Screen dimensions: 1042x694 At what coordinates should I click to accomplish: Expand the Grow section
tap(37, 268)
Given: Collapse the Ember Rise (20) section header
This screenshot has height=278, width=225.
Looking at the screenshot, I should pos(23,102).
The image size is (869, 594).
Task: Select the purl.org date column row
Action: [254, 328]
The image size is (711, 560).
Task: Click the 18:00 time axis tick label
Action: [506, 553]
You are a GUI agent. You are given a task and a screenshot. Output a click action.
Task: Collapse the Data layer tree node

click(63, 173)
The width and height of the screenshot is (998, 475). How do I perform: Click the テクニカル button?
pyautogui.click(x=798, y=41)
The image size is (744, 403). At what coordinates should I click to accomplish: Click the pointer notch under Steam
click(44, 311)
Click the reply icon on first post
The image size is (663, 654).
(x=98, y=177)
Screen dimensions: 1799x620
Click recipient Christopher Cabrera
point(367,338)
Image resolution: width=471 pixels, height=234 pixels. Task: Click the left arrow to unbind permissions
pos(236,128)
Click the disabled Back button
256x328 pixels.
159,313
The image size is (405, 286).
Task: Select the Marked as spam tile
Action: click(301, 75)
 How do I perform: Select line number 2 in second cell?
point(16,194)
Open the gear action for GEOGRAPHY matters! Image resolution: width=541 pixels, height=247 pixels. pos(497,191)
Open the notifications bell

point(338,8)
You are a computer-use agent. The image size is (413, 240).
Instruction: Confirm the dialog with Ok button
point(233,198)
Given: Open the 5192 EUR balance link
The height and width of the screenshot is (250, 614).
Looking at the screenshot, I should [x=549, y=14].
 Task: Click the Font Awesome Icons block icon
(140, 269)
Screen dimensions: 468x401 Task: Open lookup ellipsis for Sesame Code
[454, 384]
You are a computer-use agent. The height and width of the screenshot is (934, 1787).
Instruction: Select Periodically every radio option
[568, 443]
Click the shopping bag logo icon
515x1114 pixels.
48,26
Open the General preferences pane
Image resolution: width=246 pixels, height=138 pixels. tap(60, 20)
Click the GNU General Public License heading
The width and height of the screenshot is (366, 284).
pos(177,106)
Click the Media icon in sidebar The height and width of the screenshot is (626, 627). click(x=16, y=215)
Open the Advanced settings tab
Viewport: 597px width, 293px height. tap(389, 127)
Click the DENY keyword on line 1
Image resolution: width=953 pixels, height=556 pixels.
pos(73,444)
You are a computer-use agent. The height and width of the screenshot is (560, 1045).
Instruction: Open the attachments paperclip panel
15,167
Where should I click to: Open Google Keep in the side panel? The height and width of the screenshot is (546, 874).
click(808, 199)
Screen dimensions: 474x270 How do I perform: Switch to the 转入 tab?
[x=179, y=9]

PROMPT >> Rewrite the records from the line with "Where should I" through the end of the records, replacing "side panel" with "sidebar" and leaving everything else unchanged.

SOLUTION FOR THIS EXERCISE >>
Where should I click to: Open Google Keep in the sidebar? The height and width of the screenshot is (546, 874).
click(808, 199)
Screen dimensions: 474x270 How do I perform: Switch to the 转入 tab?
[x=179, y=9]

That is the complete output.